Record extracts:

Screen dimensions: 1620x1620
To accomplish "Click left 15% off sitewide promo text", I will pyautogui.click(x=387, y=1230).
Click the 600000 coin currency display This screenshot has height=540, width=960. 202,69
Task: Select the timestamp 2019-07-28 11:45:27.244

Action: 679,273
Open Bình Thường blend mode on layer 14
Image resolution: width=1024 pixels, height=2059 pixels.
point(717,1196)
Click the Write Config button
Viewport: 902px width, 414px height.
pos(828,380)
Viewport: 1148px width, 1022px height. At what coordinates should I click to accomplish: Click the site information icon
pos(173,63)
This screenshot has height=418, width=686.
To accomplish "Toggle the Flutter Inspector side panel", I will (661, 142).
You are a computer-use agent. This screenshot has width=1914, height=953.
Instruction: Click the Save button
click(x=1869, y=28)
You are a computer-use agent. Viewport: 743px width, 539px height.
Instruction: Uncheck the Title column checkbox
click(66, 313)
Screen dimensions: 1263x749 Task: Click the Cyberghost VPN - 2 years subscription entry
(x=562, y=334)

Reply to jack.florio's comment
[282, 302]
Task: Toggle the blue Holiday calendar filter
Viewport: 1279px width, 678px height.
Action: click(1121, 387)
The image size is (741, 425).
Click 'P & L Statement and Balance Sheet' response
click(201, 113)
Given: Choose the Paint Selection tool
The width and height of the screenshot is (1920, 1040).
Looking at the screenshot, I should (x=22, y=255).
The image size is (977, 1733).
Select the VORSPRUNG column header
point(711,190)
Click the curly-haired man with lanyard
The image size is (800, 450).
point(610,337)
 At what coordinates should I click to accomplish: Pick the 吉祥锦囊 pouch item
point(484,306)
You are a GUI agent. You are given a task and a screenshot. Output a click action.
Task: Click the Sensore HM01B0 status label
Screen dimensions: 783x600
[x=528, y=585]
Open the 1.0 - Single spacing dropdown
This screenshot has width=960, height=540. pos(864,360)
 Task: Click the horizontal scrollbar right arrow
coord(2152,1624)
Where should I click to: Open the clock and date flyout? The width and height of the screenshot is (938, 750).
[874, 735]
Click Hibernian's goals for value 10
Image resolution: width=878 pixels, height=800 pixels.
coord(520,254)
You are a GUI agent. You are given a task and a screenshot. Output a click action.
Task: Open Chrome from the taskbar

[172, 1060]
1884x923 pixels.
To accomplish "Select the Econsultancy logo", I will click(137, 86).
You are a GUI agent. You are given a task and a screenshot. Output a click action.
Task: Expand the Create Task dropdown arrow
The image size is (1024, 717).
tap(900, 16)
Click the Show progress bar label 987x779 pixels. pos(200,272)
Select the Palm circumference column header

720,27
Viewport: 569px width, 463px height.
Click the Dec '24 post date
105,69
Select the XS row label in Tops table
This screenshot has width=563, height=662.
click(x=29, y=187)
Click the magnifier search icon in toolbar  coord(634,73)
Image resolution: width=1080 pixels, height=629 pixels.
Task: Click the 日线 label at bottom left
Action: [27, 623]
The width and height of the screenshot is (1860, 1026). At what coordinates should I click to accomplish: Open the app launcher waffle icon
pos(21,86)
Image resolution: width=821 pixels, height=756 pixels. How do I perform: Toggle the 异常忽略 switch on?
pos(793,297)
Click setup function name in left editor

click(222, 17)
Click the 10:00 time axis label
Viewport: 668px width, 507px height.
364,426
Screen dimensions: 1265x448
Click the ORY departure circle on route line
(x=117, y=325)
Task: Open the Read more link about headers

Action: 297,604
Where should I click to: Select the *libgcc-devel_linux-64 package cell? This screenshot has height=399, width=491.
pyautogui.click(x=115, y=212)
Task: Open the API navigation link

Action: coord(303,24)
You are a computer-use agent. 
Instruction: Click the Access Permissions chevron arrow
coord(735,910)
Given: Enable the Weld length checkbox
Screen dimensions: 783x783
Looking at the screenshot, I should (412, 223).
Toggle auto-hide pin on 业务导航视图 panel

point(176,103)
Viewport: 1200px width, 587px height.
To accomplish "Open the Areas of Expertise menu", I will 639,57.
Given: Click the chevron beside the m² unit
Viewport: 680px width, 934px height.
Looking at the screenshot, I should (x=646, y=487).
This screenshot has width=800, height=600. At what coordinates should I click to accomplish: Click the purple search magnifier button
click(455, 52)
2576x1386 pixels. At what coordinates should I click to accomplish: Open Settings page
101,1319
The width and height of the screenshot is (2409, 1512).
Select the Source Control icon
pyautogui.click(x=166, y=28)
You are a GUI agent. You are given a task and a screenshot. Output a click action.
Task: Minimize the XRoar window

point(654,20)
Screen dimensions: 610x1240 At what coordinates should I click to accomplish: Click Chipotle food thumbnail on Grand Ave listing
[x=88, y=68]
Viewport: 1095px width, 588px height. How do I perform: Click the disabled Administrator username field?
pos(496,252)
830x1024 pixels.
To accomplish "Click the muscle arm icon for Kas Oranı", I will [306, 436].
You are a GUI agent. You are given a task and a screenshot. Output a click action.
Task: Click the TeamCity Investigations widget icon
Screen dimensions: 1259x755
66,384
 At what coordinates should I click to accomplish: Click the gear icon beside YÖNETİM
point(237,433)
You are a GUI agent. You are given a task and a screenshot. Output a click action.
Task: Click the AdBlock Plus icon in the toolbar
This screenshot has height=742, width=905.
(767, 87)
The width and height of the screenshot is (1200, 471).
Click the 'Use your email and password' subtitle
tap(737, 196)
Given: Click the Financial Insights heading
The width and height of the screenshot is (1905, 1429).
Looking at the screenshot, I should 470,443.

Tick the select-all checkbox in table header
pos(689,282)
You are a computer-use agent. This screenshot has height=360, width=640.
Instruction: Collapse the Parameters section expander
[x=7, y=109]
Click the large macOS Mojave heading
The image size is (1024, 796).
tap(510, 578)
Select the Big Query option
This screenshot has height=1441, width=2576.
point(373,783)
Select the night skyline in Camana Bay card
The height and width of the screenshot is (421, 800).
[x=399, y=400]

Aim of the exercise: Reproduce the data starting at the line containing "At what coordinates should I click to accomplish: Pick" and ending at the line containing "coord(735,910)", replacing "Viewport" with "Window" and leaving everything else unchanged. Give back only those lines.

Written reply:
 At what coordinates should I click to accomplish: Pick the 吉祥锦囊 pouch item
point(484,306)
You are a GUI agent. You are given a task and a screenshot. Output a click action.
Task: Click the Sensore HM01B0 status label
Screen dimensions: 783x600
[x=528, y=585]
Open the 1.0 - Single spacing dropdown
This screenshot has width=960, height=540. pos(864,360)
 Task: Click the horizontal scrollbar right arrow
coord(2152,1624)
Where should I click to: Open the clock and date flyout? The width and height of the screenshot is (938, 750).
[874, 735]
Click Hibernian's goals for value 10
Image resolution: width=878 pixels, height=800 pixels.
coord(520,254)
You are a GUI agent. You are given a task and a screenshot. Output a click action.
Task: Open Chrome from the taskbar

[172, 1060]
1884x923 pixels.
To accomplish "Select the Econsultancy logo", I will click(137, 86).
You are a GUI agent. You are given a task and a screenshot. Output a click action.
Task: Expand the Create Task dropdown arrow
The image size is (1024, 717).
tap(900, 16)
Click the Show progress bar label 987x779 pixels. pos(200,272)
Select the Palm circumference column header

720,27
Window: 569px width, 463px height.
Click the Dec '24 post date
105,69
Select the XS row label in Tops table
This screenshot has width=563, height=662.
click(x=29, y=187)
Click the magnifier search icon in toolbar  coord(634,73)
Image resolution: width=1080 pixels, height=629 pixels.
Task: Click the 日线 label at bottom left
Action: [27, 623]
The width and height of the screenshot is (1860, 1026). At what coordinates should I click to accomplish: Open the app launcher waffle icon
pos(21,86)
Image resolution: width=821 pixels, height=756 pixels. How do I perform: Toggle the 异常忽略 switch on?
pos(793,297)
Click setup function name in left editor

click(222, 17)
Click the 10:00 time axis label
Window: 668px width, 507px height.
364,426
Screen dimensions: 1265x448
Click the ORY departure circle on route line
(x=117, y=325)
Task: Open the Read more link about headers

Action: 297,604
Where should I click to: Select the *libgcc-devel_linux-64 package cell? This screenshot has height=399, width=491.
pyautogui.click(x=115, y=212)
Task: Open the API navigation link

Action: coord(303,24)
You are a computer-use agent. 
Instruction: Click the Access Permissions chevron arrow
coord(735,910)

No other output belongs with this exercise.